VWAP Strategy Will Blow Your Mind!

Futures Fanatic
Futures FanaticMar 14, 2026

Why It Matters

Ensuring sufficient ATR range before using VWAP bands safeguards against false signals, enhancing trade consistency and risk management for index traders.

Key Takeaways

  • Verify sufficient ATR range before applying VWAP band strategy.
  • Use 60‑80% ATR range as minimum trading window.
  • Enter short position near 48,880 level with 128‑point target.
  • Set stop loss around 9,920 based on one‑to‑one risk‑reward.
  • Avoid cherry‑picking; trade blind when range criteria are met.

Summary

The video walks viewers through a VWAP‑based trading plan, emphasizing that traders must first confirm the market has enough volatility—typically 60‑80% of the Average True Range (ATR)—before deploying any band‑fade strategy.
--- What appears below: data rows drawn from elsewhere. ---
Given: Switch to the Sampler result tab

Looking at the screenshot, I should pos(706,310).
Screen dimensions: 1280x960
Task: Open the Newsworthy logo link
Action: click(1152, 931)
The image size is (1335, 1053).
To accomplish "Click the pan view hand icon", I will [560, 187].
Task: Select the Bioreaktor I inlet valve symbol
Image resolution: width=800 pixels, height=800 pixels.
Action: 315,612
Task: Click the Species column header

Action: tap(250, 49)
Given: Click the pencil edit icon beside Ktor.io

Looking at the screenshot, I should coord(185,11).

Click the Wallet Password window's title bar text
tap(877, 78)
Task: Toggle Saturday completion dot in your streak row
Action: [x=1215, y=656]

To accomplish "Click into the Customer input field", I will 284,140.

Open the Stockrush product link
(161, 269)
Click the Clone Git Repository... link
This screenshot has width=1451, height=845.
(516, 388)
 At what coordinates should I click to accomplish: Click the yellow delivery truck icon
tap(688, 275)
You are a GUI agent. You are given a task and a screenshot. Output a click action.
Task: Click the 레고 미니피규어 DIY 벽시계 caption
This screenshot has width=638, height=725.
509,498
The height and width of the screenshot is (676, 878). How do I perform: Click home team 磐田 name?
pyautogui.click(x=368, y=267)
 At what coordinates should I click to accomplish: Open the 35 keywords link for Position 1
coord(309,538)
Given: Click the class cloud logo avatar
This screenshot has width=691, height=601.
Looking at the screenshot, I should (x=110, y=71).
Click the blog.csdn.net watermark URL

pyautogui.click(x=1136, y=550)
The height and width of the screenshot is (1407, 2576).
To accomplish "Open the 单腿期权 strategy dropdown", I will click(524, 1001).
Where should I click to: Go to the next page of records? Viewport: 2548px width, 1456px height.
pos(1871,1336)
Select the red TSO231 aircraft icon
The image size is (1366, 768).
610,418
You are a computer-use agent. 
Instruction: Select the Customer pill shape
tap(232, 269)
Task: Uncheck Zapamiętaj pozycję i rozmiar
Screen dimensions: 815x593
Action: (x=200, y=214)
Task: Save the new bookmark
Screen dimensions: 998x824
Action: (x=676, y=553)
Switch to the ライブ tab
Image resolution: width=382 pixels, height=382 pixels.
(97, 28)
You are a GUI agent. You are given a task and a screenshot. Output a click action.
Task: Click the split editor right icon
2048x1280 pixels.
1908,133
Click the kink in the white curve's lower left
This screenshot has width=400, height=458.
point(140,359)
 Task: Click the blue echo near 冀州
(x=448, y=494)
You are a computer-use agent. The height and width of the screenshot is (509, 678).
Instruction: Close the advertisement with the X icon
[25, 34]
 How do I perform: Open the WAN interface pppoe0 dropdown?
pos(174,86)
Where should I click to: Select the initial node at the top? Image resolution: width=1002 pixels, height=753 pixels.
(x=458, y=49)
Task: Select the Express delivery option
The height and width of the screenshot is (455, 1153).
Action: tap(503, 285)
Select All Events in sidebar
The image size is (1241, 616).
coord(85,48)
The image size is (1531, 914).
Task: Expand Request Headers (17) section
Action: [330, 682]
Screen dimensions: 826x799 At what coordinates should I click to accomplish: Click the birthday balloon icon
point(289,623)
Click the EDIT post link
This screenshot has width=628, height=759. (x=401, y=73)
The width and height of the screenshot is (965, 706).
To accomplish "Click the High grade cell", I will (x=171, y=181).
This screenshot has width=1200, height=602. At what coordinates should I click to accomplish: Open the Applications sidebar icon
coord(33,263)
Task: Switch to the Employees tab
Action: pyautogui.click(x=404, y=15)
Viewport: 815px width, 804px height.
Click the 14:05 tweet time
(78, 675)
Using the Dow Jones as an example, the presenter notes the current ATR sits near 784 points, comfortably exceeding the six‑hundred‑point threshold needed for a viable trade. He then illustrates a short entry around the 48,880 level, labeling the initial move as “1L” (line‑to‑line) and targeting a 128‑point profit target. The stop is placed roughly 9,920 points away, reflecting a one‑to‑one risk‑reward ratio, and the speaker stresses that this stop would have been respected even if the trade failed. Key remarks include the rhetorical “do I have enough range?” and the insistence on avoiding cherry‑picking by trading “blind” once the range condition is met. The presenter also clarifies terminology such as “1L” and the importance of aligning targets with market movement rather than static price levels. For traders, the takeaway is a disciplined framework: confirm ATR‑derived range, enter with clear entry/exit points, and maintain strict risk controls. Applying this method can improve consistency in VWAP‑driven strategies, especially in high‑volatility indices like the Dow Jones.